If so who can introduce such lua scripts - are they able to introduced by any authorised (admin) on the VM - not remotely / from a restricted area (i.e. binary) etc
The vulnerability requires that an attacker can establish a connection & log in to a Redis server. In CheckMK’s case the Redis server used for each site only listens on a Unix socket that can only be accessed by the site’s Linux user. It does not listen on TCP.
Therefore the only way to exploit this is if an attacker can run arbitrary code as a site user. If they can do that, you have altogether different problems as they can hook into any CheckMK code including code baked into agents distributed to monitored machines where it’s often run with full privileges.
Meaning: I concur with Martin’s evaluation.
Disclaimer: I don’t work for CheckMK. This is solely from my own evaluation of the impact on my own situation.
Again, Redis is only accessible by local processes running under the site’s Linux user. There’s no way for remote code to access it, nor for local code running under different Linux users. In other words I cannot think of any way to attack the running instance for malicious code.

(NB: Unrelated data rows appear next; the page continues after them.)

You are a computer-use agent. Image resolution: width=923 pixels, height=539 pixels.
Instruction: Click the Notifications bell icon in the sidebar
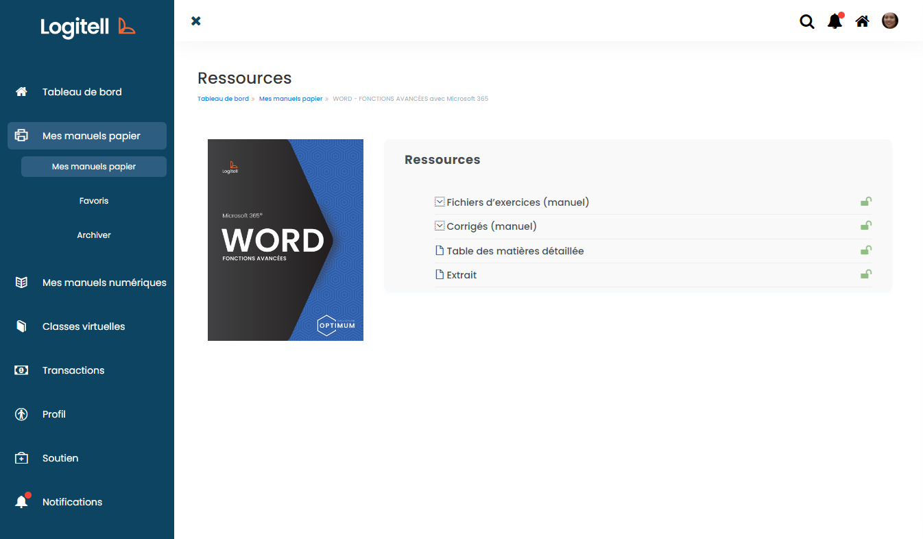click(21, 501)
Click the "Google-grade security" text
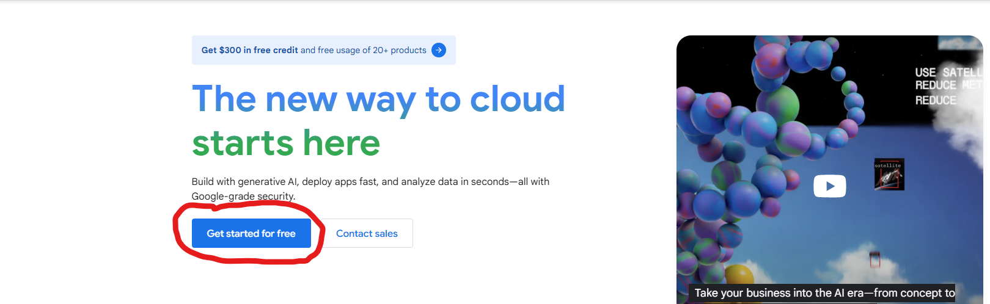 coord(243,196)

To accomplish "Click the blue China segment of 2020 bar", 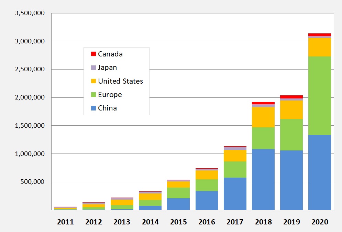I will pos(319,172).
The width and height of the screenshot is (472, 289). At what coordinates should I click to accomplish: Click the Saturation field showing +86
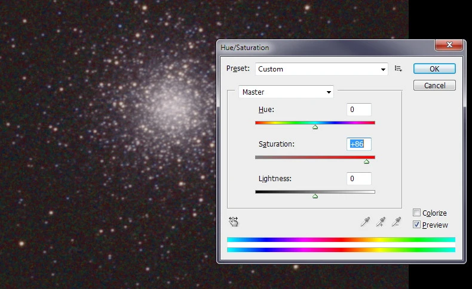pos(359,144)
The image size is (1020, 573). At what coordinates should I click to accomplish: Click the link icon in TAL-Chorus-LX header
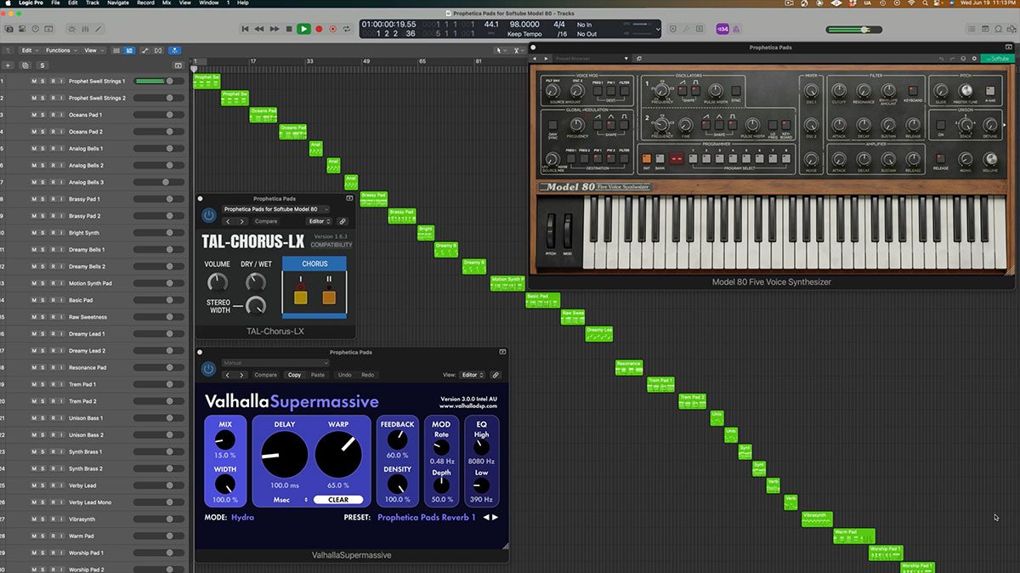pyautogui.click(x=343, y=221)
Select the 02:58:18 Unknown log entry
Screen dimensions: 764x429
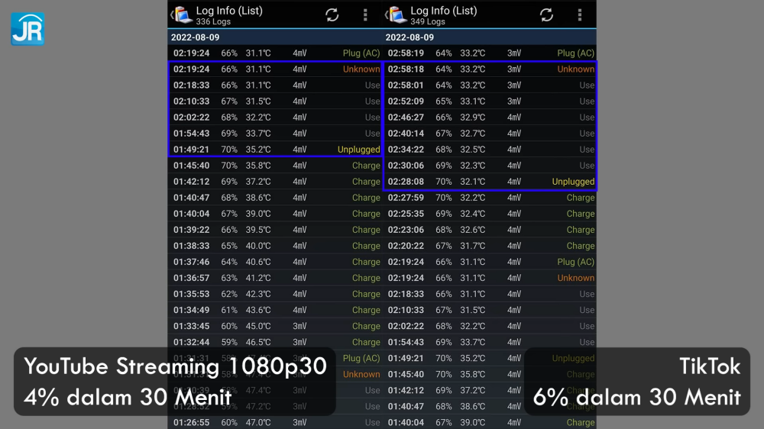click(x=490, y=69)
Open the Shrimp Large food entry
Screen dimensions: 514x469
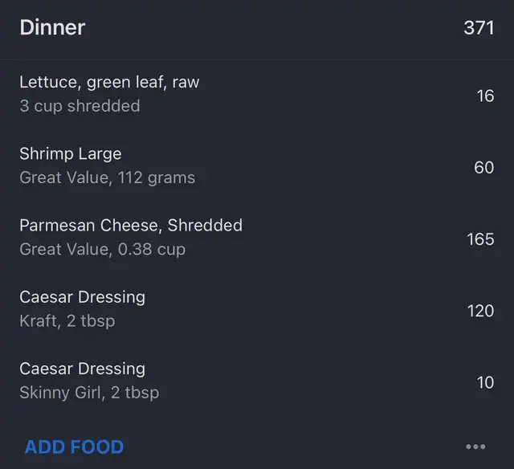(257, 166)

Just because something unsupported is running doesn’t mean that it’s actually possible to attack it.
I’ll gladly be proven wrong here, though. I just don’t think the usual security stance of “only run supported versions” should apply here.
And that’s another thing that isn’t true as absolutely as you state it. Sure, if then vendor of the combined solutions offers an upgrade, do the upgrade. However, if they don’t you have to weigh the cost of doing manual upgrades (in this case: download Redis sources, build the thing yourself, replace the installed/packaged one with the one you built, test it, fix any issues cropping up) with the cost of keeping the vulnerable but maybe not exploitable but packaged version around.
Are you building each Linux kernel from upstream source as soon as it it’s released? Probably not, you probably let your Linux distro take care of kernel updates. And that’s the same principal as the Redis component distributed as part of the CheckMK server package.
No, cause the kernel i run is supported. Hence i don’t need a new one as soon as it’s released. Multiple versions of the same package can be supported. Someone running CheckMK shoud know.
With running an outdated Redis version, CMK has to verify every new reddis CVE to see if it applies to their unsupported version. You don’t have to do that if you run an supported version. It not that hard to grasp.